In meeting with the media Thursday morning, manager Jim Tracy reported that closer Huston Street had experienced some improvement in his sore right biceps tendon. That means he’s on the uphill swing of his comeback. But the trajectory of that swing is anyone’s guess.
“I’m not going to even begin to get excited until I begin to get off the mound,” said Street, who has been playing catch on flat ground. “Really, the only thing keeping me happy is we keep winning.”
Right-hander Aaron Cook is set to throw a bullpen on Friday. Manager Jim Tracy said Cook, who is hoping to return to the rotation before the regular season ends, could either throw a simulated game against his teammates or pitch in the fall instructional program before returning to action.
Left-hander Jeff Francis, who had shoulder surgery during Spring Training, also threw on Wednesday. Tracy said his goal is to have Francis pitch in the instructional program to have some comeptition under his belt, then he can prepare for 2010.
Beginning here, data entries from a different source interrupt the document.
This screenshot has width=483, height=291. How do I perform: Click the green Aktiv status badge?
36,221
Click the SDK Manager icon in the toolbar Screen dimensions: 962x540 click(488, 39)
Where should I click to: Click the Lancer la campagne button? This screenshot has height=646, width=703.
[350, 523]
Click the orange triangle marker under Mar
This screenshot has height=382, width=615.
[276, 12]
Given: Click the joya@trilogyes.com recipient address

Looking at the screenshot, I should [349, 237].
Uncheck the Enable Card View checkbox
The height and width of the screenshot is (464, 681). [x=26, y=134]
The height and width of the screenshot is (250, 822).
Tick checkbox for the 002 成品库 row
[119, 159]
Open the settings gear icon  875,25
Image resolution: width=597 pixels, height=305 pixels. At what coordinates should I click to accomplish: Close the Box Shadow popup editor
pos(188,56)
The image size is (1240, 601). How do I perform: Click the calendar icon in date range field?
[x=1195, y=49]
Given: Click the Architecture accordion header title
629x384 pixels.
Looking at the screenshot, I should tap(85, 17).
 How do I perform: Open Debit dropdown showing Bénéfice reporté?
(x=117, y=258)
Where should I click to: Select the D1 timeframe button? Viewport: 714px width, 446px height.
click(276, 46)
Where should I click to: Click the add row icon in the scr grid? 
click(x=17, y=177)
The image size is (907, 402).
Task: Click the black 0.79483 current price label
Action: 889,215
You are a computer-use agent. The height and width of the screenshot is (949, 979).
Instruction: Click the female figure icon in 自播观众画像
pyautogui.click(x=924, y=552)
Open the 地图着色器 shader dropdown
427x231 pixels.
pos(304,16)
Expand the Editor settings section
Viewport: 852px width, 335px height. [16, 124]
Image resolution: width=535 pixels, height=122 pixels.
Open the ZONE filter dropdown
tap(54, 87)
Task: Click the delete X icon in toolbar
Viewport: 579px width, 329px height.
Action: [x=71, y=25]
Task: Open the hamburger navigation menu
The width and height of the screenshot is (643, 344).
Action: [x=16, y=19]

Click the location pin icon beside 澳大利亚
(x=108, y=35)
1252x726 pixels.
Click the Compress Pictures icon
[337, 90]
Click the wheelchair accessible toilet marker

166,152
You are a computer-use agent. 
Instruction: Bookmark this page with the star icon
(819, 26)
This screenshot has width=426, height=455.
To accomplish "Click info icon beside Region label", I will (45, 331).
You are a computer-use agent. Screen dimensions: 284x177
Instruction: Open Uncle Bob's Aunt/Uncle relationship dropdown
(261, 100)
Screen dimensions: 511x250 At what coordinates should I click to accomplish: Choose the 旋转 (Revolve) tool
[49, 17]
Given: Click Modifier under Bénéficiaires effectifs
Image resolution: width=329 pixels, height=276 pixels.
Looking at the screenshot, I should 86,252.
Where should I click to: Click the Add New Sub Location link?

Tracy also said shortstop Troy Tulowitzki, who missed the last two games with back tightness, was going to hit in the cage and could be available to pinch-hit. But third baseman Ian Stewart, who also has missed two games with back issues, was not well enogh to be considered to participate.
Eric Young Jr.’s first Major League home run Wednesday night conjured some memories. Young’s father led off the Rockies’ first home game, against the Expos in 1993 at Mile High Stadium, with a homer. Both of those home runs were the opposite way, to left field.
Anyhow, it sparked a question. How often had fathers and sons homered for the same franchise previously?
David Vincent of the Society for American Baseball Research provides the answer.
Expos: Felipe Alou /Moises Alou
Giants: Felipe Alou/Moises Alou
Phillies: Ruben Amaro/Ruben Amaro
Indians: Earl Averill/Earl Averill
Indians: Jim Bagby/Jim Bagby
Reds: Gus Bell/Buddy Bell
Yankees: Yogi Berra/Dale Berra
Giants: Bobby Bonds/Barry Bonds
Orioles: Don Buford/Damon Buford
Indians: Cam Carreon/Mark Carreon
Cubs: Jimmy Cooney/Jimmy Cooney
Indians: Tito Francona/Terry Francona
Mariners: Ken Griffey/Ken Griffey
Reds: Ken Griffey/Ken Griffey
Cubs: Randy Hundley/Todd Hundley
Orioles: Bob Kennedy/Terry Kennedy
Indians: Dave May/Derrick May
Orioles: Dave May/Derrick May
Royals: Hal McRae/Brian McRae
Reds: Tony Perez/Eduardo Perez
White Sox: Billy Sullivan/Billy Sullivan
Indians: Buddy Bell/David Bell
Cubs: Gary Matthews/Gary Matthews
Reds: Buddy Bell/Mike Bell
Red Sox: Haywood Sullivan/Marc Sullivan
Cardinals: Ed Spiezio/Scott Spiezio
First baseman Todd Helton is more or less a father figure around the Rockies’ clubhouse, but that’s only what happens at work. In a much bigger move, he became a father in real life for the second time. His wife, Christy, gave birth to the couple’s second child, Gentry Grace Helton, on Wednesday. She weighed in at 7 pounds, 3 ounces. The couple have another daughter, Tireney Faith Helton, who turns 7 on Sept. 24.
Helton was in the lineup for Wednesday night’s game against the Reds.